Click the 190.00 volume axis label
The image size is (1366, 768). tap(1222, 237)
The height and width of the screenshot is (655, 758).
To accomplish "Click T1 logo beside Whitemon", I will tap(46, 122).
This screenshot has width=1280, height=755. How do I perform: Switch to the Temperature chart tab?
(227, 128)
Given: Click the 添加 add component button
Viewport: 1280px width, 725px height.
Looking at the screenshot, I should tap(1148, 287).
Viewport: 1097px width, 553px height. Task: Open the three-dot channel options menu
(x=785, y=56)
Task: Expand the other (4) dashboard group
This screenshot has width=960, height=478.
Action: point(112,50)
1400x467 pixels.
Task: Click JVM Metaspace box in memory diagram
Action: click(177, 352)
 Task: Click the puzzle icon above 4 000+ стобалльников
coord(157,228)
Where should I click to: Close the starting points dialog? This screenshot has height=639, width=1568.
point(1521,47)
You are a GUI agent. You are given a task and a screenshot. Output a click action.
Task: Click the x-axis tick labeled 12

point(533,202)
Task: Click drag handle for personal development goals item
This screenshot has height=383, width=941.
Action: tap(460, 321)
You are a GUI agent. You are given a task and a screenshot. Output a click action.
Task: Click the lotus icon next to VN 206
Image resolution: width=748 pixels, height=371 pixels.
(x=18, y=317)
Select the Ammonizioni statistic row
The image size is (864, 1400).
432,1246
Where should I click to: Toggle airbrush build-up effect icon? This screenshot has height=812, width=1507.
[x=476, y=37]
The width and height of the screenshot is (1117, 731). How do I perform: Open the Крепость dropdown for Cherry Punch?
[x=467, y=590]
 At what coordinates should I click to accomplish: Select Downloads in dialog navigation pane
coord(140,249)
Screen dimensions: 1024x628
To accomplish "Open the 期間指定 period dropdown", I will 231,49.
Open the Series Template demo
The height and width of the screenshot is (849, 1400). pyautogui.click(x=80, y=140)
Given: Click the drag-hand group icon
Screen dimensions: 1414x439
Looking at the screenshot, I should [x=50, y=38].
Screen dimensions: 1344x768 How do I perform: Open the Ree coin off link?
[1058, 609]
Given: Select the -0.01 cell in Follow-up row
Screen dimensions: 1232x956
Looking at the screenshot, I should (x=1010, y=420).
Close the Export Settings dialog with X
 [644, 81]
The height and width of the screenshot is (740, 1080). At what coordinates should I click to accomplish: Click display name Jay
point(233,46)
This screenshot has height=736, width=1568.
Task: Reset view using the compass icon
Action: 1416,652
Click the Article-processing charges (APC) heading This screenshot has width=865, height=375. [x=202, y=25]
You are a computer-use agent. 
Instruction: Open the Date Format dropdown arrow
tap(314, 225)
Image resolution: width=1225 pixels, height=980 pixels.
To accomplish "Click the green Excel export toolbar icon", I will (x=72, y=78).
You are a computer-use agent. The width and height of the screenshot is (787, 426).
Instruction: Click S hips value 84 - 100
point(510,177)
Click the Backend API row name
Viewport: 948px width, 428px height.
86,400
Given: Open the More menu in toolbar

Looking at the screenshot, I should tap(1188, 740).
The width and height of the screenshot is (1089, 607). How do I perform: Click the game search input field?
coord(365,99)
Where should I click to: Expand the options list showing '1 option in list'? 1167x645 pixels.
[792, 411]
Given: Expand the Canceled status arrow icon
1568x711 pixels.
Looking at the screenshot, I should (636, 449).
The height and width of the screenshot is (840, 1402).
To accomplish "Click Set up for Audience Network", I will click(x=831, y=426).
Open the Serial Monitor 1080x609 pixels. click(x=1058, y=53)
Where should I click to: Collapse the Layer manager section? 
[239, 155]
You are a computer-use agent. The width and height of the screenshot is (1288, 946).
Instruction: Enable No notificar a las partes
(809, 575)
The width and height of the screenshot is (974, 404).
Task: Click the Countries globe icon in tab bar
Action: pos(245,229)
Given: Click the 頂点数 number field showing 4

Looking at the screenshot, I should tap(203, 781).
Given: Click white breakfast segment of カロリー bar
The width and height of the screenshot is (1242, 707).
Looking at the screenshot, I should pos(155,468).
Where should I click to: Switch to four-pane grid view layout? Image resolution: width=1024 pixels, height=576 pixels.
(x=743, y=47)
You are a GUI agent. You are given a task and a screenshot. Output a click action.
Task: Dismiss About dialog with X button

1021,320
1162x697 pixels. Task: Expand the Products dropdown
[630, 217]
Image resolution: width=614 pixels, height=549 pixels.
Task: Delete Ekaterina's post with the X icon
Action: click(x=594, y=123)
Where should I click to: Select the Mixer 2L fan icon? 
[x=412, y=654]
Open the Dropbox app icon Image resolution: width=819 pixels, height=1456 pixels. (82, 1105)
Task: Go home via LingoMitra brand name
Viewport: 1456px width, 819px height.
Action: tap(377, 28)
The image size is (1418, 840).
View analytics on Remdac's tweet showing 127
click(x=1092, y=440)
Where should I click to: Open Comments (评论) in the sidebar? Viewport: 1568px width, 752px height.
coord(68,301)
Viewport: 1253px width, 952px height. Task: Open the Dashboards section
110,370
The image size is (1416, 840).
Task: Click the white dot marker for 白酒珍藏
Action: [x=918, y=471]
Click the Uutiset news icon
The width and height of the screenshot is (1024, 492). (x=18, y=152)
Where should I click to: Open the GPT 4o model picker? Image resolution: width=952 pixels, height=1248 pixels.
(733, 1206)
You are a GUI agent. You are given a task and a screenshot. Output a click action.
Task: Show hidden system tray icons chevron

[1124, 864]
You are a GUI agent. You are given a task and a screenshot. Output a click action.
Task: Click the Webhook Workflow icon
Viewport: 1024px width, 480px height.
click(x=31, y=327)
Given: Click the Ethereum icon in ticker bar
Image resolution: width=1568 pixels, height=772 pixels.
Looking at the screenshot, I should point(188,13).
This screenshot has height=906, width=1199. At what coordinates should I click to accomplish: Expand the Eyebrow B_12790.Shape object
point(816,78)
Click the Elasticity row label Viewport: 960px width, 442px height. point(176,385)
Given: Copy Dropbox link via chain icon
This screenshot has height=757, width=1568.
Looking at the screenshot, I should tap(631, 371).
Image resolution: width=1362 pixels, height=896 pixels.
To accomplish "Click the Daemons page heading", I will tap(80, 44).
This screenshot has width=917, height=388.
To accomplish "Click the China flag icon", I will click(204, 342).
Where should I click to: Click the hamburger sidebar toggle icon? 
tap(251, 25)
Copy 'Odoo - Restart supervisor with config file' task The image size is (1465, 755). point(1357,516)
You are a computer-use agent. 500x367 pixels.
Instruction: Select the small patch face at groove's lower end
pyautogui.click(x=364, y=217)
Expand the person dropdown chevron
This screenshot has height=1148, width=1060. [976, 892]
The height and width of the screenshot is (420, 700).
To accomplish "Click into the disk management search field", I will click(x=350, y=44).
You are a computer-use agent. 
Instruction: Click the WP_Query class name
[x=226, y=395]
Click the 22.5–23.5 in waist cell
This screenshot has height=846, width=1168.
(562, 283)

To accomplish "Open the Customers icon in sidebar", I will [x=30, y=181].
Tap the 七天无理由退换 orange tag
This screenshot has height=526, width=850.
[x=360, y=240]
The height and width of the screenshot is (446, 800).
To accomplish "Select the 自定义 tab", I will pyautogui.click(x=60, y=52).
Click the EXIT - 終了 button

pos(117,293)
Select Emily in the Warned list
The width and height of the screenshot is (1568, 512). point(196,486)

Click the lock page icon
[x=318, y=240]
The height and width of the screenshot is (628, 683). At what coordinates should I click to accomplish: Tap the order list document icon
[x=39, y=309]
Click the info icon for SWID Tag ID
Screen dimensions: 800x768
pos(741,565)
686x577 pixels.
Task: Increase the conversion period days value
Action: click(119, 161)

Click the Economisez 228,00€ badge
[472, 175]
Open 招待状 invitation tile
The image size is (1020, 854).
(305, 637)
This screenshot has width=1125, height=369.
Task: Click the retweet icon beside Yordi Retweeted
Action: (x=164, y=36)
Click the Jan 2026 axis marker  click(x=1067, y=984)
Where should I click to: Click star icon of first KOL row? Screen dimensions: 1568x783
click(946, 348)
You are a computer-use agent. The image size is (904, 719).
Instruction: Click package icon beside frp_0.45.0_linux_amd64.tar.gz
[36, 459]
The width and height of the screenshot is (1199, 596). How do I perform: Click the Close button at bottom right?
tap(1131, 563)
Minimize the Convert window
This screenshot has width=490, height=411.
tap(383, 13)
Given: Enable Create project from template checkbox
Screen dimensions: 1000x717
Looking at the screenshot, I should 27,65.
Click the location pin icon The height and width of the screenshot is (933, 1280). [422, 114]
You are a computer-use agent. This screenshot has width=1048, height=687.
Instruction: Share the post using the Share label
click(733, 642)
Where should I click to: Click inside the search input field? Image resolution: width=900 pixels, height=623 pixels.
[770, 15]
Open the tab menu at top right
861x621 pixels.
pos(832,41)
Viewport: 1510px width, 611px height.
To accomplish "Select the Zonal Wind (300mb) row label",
○ ○ ○ ○ ○
Your objective:
Retype the records above word for word, starting at the line that contains "The height and width of the screenshot is (628, 683)." and ending at the line that contains "click(733, 642)", with both of those lines included.

Exercise solution:
The height and width of the screenshot is (628, 683). At what coordinates should I click to accomplish: Tap the order list document icon
[x=39, y=309]
Click the info icon for SWID Tag ID
Screen dimensions: 800x768
pos(741,565)
686x577 pixels.
Task: Increase the conversion period days value
Action: click(119, 161)

Click the Economisez 228,00€ badge
[472, 175]
Open 招待状 invitation tile
The image size is (1020, 854).
(305, 637)
This screenshot has width=1125, height=369.
Task: Click the retweet icon beside Yordi Retweeted
Action: (x=164, y=36)
Click the Jan 2026 axis marker  click(x=1067, y=984)
Where should I click to: Click star icon of first KOL row? Screen dimensions: 1568x783
click(946, 348)
You are a computer-use agent. The image size is (904, 719).
Instruction: Click package icon beside frp_0.45.0_linux_amd64.tar.gz
[36, 459]
The width and height of the screenshot is (1199, 596). How do I perform: Click the Close button at bottom right?
tap(1131, 563)
Minimize the Convert window
This screenshot has width=490, height=411.
tap(383, 13)
Given: Enable Create project from template checkbox
Screen dimensions: 1000x717
Looking at the screenshot, I should 27,65.
Click the location pin icon The height and width of the screenshot is (933, 1280). [422, 114]
You are a computer-use agent. This screenshot has width=1048, height=687.
Instruction: Share the post using the Share label
click(733, 642)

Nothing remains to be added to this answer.